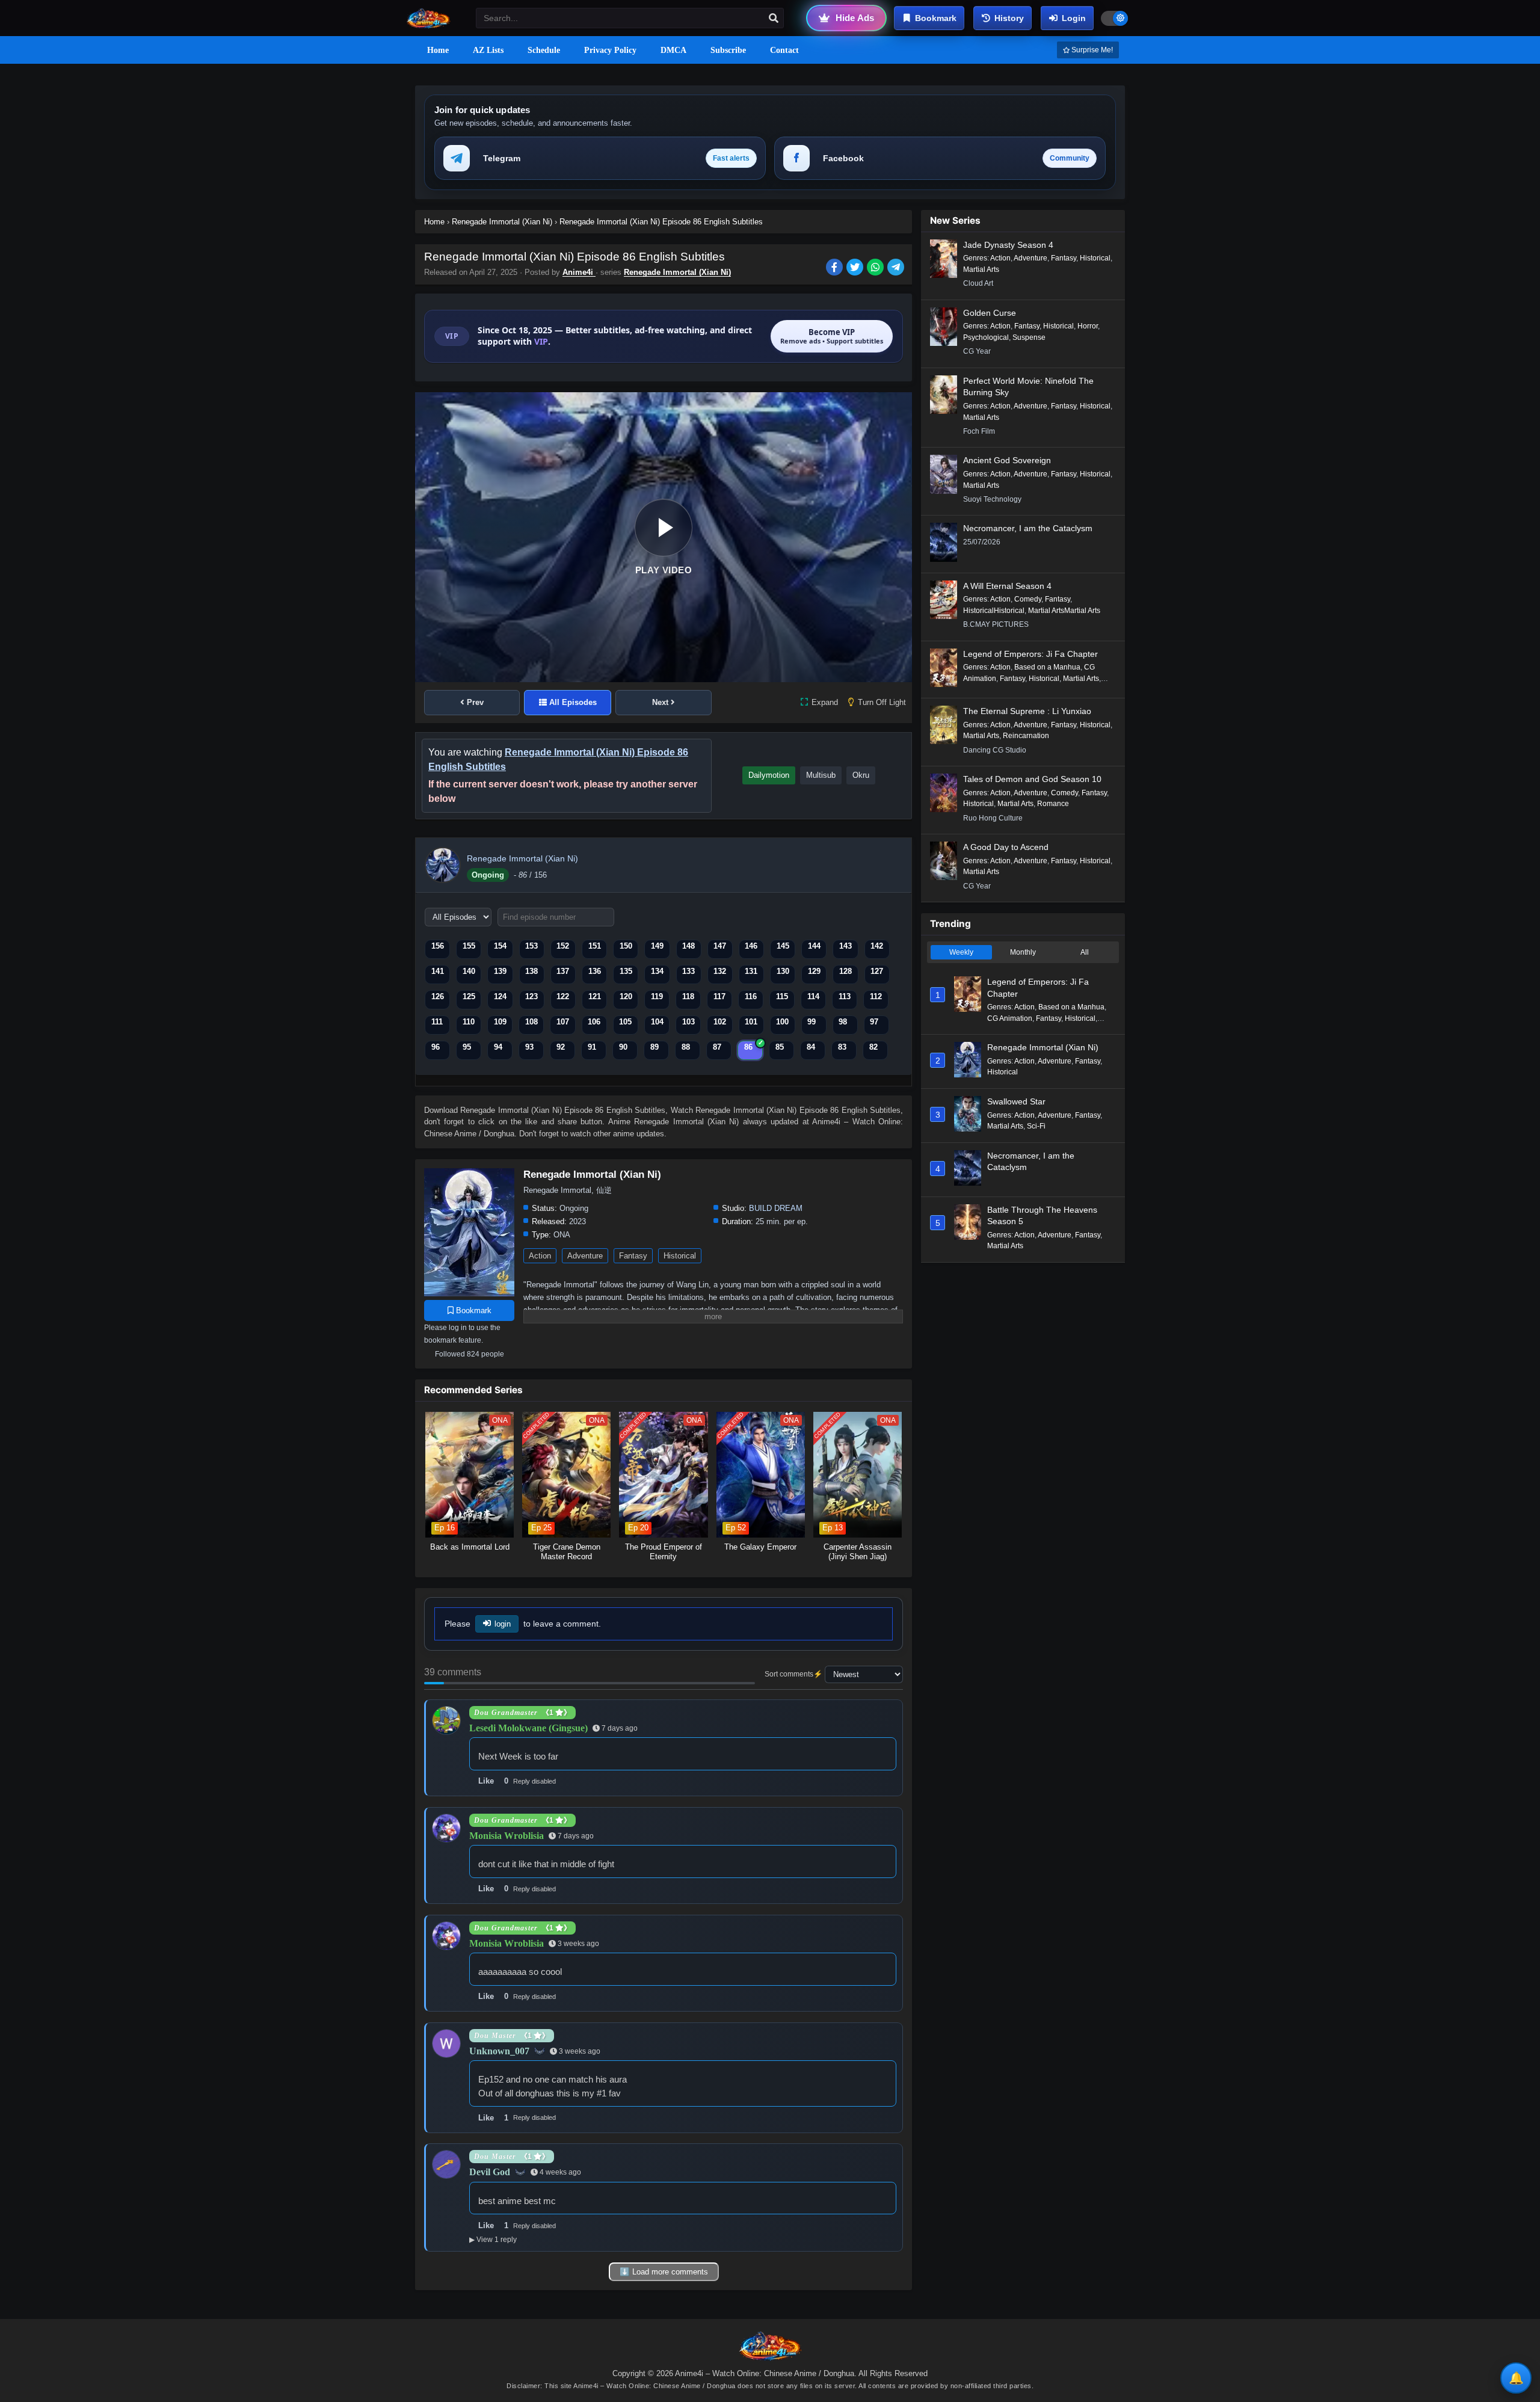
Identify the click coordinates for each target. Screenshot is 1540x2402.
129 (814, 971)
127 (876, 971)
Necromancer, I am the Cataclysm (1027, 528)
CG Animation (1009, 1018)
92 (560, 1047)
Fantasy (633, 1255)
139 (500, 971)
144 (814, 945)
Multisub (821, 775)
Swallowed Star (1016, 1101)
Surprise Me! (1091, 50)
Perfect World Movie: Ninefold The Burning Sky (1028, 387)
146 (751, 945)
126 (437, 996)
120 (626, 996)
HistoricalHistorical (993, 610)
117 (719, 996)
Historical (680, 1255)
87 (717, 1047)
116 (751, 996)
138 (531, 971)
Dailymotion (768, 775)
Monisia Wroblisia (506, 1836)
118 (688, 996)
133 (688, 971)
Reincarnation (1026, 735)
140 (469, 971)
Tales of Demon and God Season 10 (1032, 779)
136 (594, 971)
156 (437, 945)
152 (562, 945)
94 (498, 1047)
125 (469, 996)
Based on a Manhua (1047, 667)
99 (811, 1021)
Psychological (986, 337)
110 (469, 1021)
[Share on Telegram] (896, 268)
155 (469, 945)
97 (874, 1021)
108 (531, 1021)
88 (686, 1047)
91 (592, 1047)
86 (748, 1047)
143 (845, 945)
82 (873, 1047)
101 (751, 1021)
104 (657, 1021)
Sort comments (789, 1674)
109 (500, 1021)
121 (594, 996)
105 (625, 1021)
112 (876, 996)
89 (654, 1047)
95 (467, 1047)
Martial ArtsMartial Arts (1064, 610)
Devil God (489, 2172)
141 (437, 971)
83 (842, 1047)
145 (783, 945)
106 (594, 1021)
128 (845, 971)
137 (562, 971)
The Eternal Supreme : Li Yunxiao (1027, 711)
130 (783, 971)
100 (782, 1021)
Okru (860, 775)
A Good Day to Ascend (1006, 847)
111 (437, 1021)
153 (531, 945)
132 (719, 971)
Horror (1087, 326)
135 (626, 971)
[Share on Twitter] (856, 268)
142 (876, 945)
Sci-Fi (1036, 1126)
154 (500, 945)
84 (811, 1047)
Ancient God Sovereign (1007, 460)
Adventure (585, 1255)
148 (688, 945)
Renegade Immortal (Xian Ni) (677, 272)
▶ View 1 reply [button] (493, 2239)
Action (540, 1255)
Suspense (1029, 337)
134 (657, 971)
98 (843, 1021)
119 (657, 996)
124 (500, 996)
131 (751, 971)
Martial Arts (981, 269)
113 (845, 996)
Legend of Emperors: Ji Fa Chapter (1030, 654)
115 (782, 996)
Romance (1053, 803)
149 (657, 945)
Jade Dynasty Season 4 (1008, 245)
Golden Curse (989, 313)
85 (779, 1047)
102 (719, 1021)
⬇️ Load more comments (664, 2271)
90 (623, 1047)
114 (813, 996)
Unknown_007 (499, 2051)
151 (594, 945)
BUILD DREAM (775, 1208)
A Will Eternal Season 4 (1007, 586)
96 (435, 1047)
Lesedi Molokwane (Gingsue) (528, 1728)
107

_Exercise details_. The response must contain every line from the listing above in which the string "Eternal" appears.

_Your solution_.
The Eternal Supreme : Li Yunxiao (1027, 711)
A Will Eternal Season 4 (1007, 586)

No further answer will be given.